→ **Task description**
Using the records that follow, copy every line containing the word "Putra".

(Extracted records)
★ ★ ★

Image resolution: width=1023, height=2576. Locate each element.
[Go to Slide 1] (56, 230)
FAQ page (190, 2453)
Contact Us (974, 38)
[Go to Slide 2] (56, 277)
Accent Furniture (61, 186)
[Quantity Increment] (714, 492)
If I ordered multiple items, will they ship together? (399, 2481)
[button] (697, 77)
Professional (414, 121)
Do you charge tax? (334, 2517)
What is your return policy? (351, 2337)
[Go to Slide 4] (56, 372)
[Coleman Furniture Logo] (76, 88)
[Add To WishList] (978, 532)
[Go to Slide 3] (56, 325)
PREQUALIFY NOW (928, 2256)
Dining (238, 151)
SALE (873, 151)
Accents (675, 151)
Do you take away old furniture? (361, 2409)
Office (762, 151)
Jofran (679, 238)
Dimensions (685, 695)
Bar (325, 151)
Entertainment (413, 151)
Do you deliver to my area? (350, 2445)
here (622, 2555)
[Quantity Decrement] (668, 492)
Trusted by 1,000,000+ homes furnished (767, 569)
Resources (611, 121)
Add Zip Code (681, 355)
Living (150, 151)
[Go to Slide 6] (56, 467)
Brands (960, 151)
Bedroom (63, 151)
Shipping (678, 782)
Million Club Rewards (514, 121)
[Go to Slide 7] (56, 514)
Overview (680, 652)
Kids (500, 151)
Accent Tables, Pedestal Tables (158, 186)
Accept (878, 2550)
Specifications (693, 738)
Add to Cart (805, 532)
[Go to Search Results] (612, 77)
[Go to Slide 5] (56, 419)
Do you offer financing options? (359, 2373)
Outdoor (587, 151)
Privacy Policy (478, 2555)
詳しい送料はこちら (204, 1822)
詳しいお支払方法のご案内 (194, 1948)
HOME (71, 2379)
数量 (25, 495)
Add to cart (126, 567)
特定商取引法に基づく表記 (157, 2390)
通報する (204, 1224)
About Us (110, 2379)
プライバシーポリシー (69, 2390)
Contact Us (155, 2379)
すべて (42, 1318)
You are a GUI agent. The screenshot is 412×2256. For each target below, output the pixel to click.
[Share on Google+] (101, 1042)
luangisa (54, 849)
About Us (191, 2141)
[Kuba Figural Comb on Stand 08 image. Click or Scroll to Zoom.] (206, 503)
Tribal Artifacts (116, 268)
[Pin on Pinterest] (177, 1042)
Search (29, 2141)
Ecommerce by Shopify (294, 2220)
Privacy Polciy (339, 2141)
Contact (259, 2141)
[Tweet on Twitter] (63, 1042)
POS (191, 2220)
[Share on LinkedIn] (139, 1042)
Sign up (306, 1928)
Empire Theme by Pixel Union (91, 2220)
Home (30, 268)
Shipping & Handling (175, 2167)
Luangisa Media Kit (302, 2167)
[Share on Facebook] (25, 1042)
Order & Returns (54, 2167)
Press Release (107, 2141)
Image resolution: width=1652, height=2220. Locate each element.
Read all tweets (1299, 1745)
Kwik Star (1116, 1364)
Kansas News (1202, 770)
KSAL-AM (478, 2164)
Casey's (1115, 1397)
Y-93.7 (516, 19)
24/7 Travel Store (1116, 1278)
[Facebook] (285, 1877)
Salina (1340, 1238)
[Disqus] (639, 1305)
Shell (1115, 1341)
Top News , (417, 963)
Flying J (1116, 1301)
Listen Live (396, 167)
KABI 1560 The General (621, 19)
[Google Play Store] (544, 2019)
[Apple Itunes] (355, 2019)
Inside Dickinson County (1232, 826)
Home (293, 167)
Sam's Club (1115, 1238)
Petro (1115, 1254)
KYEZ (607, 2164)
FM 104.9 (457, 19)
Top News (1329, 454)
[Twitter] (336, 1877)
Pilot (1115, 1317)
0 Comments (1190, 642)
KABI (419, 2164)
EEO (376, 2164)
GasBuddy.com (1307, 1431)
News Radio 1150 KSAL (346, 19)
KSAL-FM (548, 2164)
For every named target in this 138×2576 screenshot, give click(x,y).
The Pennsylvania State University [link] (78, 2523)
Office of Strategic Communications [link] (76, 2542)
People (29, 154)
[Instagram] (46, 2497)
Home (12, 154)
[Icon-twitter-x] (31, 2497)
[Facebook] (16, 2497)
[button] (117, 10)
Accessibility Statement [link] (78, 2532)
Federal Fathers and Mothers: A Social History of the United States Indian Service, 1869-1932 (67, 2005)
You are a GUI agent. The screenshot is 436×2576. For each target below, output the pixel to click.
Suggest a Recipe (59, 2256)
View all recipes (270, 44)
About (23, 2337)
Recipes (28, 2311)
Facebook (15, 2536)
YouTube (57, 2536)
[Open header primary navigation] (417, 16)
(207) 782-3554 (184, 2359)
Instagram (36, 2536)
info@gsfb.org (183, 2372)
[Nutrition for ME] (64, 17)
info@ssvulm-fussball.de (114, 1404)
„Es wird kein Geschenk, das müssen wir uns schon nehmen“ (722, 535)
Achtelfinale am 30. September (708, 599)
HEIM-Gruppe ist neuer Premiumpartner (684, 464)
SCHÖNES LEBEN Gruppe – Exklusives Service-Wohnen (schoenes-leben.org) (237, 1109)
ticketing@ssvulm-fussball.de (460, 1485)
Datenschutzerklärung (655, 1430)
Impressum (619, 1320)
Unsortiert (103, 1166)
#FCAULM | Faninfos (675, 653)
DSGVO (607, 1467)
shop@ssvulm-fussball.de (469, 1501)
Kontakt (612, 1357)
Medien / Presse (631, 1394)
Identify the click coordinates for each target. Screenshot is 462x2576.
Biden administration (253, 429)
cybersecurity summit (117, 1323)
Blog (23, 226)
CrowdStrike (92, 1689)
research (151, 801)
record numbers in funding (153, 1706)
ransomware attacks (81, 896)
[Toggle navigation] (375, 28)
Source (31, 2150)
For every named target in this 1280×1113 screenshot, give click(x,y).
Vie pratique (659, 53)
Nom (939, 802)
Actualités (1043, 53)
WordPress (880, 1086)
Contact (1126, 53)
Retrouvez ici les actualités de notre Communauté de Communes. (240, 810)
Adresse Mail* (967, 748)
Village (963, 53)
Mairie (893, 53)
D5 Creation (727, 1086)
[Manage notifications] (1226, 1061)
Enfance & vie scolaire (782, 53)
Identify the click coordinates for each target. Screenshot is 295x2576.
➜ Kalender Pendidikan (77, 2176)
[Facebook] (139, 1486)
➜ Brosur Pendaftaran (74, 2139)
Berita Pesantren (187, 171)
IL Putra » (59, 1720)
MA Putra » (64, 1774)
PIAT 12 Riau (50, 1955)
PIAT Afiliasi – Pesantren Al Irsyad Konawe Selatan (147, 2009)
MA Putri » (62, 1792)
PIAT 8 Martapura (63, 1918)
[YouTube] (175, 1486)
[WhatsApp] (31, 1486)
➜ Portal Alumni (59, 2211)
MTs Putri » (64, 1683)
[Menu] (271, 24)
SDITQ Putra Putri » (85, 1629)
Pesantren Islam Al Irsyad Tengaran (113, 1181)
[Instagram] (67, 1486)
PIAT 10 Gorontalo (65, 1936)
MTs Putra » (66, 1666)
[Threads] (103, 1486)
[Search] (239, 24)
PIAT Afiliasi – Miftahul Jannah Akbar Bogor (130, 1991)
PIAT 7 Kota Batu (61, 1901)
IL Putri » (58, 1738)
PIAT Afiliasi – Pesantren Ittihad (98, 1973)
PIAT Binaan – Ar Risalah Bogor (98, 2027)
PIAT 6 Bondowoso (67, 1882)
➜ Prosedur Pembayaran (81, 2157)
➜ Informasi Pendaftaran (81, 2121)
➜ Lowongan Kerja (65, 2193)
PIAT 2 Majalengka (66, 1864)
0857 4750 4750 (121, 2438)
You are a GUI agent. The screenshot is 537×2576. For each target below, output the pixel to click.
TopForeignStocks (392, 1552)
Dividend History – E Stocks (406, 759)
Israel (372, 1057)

★ ★ ★

→ **Response**
IL Putra » (59, 1720)
MA Putra » (64, 1774)
SDITQ Putra Putri » (85, 1629)
MTs Putra » (66, 1666)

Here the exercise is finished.